В это мгновение вошла в комнату девочка лет восьми, причесанная по-китайски, с очень острым и живым личиком, с большими темно-серыми глазами. Увидев меня, она тотчас отставила свою маленькую ножку, проворно присела и подошла к Софье Николаевне.
— Вот, рекомендую вам, моя дочка, — сказала Софья Николаевна, тронув девочку пальцем под кругленький подбородок, — никак не хотела дома остаться — упросила меня взять ее с собой.
Девочка окинула меня своими быстрыми глазами и чуть-чуть прищурилась.
— Она у меня молодец, — продолжала Софья Николаевна, — ничего не боится. И учится хорошо, за это я должна ее похвалить.
— Comment se nomme monsieur?[5] — спросила вполголоса девочка, нагнувшись к матери.
Софья Николаевна назвала меня.
Девочка опять на меня взглянула.
— Вас как зовут? — спросил я ее.
— Меня зовут Лидией, — ответила девочка, смело глядя мне в глаза.
— Вас, должно быть, балуют, — заметил я.
— Кто меня балует?
— Как кто? да, я думаю, все, начиная с ваших родителей. (Девочка молча посмотрела на свою мать.) Я воображаю, Константин Александрыч… — продолжал я.
— Да, да, — подхватила Софья Николаевна, между тем как дочка ее не спускала с нее внимательного взора, — муж мой, конечно… он очень любит детей.
Странное выражение промелькнуло в умном личике Лидии. Ее губки слегка надулись; она потупилась.
— Скажите, — поспешно прибавила Софья Николаевна, — ведь вы здесь по делам?
— По делам… И вы также?
— И я… В отсутствие мужа, вы понимаете, поневоле займешься делами.
— Maman![6] — начала было Лидия.
— Quoi, mon enfant?[7]
— Non — rien… Je te dirai après[8].
Софья Николаевна усмехнулась и пожала плечом.
Мы оба помолчали, а Лидия с важностью скрестила руки на груди.
— Скажите, пожалуйста, — начала опять Софья Николаевна, — помнится, у вас был приятель… как его бишь звали? такое доброе у него было лицо… он все стихи читал; такой восторженный…
— Не Пасынков ли?
— Да, да, Пасынков… где он теперь?
— Он умер.
— Умер? — повторила Софья Николаевна. — Как жаль!..
— Я его видала? — спросила торопливым шепотом девочка.

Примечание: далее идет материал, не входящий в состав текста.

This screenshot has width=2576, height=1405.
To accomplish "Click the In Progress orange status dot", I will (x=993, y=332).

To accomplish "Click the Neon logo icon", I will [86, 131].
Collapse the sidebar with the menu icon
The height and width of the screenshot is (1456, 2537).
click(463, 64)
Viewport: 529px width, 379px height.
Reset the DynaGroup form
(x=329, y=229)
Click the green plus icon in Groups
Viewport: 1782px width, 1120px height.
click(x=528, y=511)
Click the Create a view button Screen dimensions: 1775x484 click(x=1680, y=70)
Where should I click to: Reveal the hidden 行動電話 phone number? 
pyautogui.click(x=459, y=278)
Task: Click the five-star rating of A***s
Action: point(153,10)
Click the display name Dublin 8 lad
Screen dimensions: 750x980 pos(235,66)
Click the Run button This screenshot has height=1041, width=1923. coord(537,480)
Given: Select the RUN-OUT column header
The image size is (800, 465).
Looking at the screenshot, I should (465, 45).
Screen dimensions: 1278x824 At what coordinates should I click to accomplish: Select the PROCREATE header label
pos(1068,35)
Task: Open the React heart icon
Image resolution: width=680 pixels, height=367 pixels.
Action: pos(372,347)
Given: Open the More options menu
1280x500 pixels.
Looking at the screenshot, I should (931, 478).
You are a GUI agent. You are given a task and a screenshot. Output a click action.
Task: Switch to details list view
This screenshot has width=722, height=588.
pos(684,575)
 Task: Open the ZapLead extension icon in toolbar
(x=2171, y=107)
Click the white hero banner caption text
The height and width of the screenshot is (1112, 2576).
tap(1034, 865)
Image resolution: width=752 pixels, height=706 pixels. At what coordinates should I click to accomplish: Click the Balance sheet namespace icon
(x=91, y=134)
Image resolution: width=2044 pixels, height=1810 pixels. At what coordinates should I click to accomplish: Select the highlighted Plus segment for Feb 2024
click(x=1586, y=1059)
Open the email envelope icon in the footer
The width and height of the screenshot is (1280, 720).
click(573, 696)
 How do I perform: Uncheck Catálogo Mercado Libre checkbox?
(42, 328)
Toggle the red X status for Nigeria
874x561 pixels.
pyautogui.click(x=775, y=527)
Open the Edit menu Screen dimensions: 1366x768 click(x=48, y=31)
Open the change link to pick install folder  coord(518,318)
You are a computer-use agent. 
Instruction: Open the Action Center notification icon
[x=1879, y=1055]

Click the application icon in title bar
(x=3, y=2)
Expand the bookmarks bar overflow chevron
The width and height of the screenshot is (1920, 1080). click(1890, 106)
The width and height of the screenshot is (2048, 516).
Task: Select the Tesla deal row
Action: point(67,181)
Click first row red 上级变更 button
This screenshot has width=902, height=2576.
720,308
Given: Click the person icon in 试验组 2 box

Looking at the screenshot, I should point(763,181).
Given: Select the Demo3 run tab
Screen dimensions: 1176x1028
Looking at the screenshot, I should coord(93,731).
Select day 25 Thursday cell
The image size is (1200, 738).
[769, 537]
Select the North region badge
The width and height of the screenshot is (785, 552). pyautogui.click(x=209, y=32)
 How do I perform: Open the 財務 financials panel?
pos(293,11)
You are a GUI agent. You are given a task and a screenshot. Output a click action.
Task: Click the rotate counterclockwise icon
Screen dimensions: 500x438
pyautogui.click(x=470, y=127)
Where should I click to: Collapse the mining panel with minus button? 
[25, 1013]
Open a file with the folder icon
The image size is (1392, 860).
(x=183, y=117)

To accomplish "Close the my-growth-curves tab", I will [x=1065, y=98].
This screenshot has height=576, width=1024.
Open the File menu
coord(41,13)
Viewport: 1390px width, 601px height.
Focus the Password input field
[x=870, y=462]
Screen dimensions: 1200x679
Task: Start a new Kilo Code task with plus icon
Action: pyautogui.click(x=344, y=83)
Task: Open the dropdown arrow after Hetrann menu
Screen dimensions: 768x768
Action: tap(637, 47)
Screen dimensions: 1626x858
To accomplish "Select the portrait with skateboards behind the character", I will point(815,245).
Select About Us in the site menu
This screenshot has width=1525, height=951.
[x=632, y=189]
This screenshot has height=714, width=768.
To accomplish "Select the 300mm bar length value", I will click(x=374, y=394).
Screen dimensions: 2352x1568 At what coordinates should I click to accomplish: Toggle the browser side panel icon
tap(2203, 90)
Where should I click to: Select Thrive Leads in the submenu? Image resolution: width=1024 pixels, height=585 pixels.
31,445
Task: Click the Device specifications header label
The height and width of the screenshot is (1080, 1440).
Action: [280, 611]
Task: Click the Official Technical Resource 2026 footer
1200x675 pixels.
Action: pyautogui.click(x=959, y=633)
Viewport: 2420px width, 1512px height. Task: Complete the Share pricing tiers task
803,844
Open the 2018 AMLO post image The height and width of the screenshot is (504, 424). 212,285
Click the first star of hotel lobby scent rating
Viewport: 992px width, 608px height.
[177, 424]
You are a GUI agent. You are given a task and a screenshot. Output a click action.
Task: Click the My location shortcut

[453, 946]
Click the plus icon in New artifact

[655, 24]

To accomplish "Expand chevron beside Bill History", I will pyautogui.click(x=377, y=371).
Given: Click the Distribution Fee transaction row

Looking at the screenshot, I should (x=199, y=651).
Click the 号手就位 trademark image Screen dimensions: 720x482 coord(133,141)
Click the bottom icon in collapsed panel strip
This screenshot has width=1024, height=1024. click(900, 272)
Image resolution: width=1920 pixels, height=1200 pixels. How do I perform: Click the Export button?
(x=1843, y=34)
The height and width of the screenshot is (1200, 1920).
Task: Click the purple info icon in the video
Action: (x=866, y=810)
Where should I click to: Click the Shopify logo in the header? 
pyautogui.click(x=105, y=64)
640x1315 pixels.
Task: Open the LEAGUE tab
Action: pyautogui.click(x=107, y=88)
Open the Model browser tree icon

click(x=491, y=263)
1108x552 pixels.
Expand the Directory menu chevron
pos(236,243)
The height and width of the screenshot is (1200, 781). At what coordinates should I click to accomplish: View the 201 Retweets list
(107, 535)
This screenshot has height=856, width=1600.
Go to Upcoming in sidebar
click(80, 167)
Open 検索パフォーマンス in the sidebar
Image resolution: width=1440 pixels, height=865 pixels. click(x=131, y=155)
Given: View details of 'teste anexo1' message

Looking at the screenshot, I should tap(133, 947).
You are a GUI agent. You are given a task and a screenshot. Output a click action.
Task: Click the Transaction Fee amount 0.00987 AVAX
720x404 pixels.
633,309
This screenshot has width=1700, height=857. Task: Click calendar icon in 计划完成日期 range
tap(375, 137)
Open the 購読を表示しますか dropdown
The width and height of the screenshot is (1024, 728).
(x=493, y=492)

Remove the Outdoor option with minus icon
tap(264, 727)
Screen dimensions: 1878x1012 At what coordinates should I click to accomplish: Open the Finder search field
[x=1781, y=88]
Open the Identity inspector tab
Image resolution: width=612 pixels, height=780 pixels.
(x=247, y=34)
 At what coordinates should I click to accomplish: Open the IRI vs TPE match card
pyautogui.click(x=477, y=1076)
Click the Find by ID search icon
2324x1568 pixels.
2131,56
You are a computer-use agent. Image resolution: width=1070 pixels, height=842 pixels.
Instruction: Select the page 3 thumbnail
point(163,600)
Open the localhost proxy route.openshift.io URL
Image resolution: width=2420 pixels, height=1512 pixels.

— Нет, Лидия, не видала. Как жаль! — повторила Софья Николаевна.
— Вы жалеете о нем… — начал я, — что ж, если б вы его знали, как я знал его?.. Но позвольте спросить, почему вы заговорили именно о нем?
— Так, не знаю, право… (Софья Николаевна опустила глаза.) Лидия, — прибавила она, — ступай к своей няне.
— Ты меня позовешь, когда можно будет? — спросила девочка.
— Позову.
Девочка вышла. Софья Николаевна обратилась ко мне:
— Расскажите мне, пожалуйста, все, что вы знаете о Пасынкове.
Я начал рассказывать. Я очертил в кратких словах всю жизнь моего друга, постарался, насколько сумел, изобразить душу его, описал его последнюю встречу со мною, его кончину.
— И вот какой человек, — воскликнул я, оканчивая свой рассказ, — отошел от нас, незамеченный, почти не оцененный! И это бы еще не беда. Что значит людская оценка? Но мне больно, мне обидно то, что такой человек, с таким любящим и преданным сердцем, умер, не испытав ни разу блаженства взаимной любви, не возбудив участия ни в одном женском сердце, его достойном!.. Пускай наш брат не изведает этого блаженства: он его и не стоит; но Пасынков!.. И притом разве не встречал я на своем веку тысячу людей, которые ни в каком отношении не могли с ним сравниться и которых любили? Неужели же должно думать, что некоторые недостатки в человеке — самоуверенность, например, или легкомыслие — необходимы для того, чтоб женщина к нему привязалась? Или любовь боится совершенства, возможного на земле совершенства, как чего-то чуждого и страшного для нее?
Софья Николаевна выслушала меня до конца, не спуская с меня своих строгих и проницательных глаз и не разжимая губ; только брови ее изредка морщились.
— Почему вы полагаете, — промолвила она, помолчав немного, — что вашего друга ни одна женщина не полюбила?
— Потому, что я это знаю, знаю наверное.
Софья Николаевна хотела было что-то сказать и остановилась. Она, казалось, боролась сама с собой.